# spark-select
**Repository Path**: mirrors_minio/spark-select
## Basic Information
- **Project Name**: spark-select
- **Description**: A library for Spark DataFrame using MinIO Select API
- **Primary Language**: Unknown
- **License**: Apache-2.0
- **Default Branch**: master
- **Homepage**: None
- **GVP Project**: No
## Statistics
- **Stars**: 0
- **Forks**: 0
- **Created**: 2020-08-09
- **Last Updated**: 2025-10-19
## Categories & Tags
**Categories**: Uncategorized
**Tags**: None
## README
# MinIO Spark Select
MinIO Spark select enables retrieving only required data from an object using Select API.
## Requirements
This library requires
- Spark 2.3+
- Scala 2.11+
## Features
- S3 Select is supported with CSV, JSON and Parquet files using `minioSelectCSV`, `minioSelectJSON` and `minioSelectParquet` values to specify the data format.

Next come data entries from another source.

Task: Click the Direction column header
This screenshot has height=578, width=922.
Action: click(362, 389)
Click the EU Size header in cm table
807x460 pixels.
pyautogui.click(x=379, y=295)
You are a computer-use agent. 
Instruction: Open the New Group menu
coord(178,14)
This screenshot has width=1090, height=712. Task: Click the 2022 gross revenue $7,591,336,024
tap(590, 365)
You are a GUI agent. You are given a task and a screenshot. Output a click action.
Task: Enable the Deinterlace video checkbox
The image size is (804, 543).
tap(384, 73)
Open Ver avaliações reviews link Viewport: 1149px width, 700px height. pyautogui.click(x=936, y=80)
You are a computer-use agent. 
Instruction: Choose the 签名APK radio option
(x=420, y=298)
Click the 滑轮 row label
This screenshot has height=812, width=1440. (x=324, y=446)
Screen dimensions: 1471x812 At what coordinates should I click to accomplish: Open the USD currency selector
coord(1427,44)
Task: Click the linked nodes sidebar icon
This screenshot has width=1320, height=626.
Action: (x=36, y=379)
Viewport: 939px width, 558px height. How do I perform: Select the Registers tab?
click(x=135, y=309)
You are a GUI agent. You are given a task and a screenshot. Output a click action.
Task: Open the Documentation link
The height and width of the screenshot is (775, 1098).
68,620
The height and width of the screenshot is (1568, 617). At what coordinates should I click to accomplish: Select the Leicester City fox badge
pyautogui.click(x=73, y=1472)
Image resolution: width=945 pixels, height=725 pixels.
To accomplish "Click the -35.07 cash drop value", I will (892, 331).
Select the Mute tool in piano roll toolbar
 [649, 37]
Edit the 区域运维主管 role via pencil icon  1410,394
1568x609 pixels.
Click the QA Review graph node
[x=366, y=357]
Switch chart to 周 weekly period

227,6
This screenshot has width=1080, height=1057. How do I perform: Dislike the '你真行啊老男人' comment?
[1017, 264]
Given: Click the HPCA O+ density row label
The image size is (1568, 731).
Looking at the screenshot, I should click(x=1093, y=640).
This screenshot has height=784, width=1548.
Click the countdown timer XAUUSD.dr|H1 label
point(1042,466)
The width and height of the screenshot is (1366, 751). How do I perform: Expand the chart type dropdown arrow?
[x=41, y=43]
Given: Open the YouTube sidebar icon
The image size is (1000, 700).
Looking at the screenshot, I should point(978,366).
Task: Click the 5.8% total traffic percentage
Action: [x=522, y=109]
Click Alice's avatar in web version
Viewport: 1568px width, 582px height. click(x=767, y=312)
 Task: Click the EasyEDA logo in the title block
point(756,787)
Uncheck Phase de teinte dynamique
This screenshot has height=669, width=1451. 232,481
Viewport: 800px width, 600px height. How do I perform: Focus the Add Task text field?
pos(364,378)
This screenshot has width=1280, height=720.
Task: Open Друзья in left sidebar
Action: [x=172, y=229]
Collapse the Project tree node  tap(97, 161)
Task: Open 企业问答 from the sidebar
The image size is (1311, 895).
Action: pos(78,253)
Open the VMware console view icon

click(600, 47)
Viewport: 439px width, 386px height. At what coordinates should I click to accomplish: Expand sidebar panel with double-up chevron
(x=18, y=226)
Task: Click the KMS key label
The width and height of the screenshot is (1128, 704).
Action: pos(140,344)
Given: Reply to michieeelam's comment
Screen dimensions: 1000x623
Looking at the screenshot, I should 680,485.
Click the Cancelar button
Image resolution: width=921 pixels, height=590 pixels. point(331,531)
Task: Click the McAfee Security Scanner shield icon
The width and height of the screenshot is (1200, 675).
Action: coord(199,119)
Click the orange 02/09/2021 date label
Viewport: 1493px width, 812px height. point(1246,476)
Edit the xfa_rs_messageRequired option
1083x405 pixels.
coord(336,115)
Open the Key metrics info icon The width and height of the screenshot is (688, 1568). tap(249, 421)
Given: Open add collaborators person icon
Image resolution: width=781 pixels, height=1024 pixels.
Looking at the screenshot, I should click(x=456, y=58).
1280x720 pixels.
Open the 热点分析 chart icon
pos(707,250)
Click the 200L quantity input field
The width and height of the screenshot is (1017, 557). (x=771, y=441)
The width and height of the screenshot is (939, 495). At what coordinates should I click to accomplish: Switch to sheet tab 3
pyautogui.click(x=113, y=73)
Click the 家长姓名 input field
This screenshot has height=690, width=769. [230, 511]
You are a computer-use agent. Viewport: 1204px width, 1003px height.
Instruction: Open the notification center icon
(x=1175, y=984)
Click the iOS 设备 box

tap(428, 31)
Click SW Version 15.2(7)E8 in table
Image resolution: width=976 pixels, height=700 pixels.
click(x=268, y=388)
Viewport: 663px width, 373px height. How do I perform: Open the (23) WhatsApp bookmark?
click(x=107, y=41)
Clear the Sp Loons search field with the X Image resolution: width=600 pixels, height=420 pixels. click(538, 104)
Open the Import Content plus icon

- S3 Select supports select on multiple objects.
- S3 Select supports querying SSE-C encrypted objects.
### Limitations
- Spark CSV and JSON options such as nanValue, positiveInf, negativeInf, and options related to corrupt records (for example, failfast and dropmalformed mode) are not supported.
- Using commas (,) within decimals is not supported. For example, 10,000 is not supported and 10000 is.
- The following filters are not pushed down to MinIO:
- Aggregate functions such as COUNT() and SUM().
- Filters that CAST() an attribute. For example, CAST(stringColumn as INT) = 1.
- Filters with an attribute that is an object or is complex. For example, intArray[1] = 1, objectColumn.objectNumber = 1.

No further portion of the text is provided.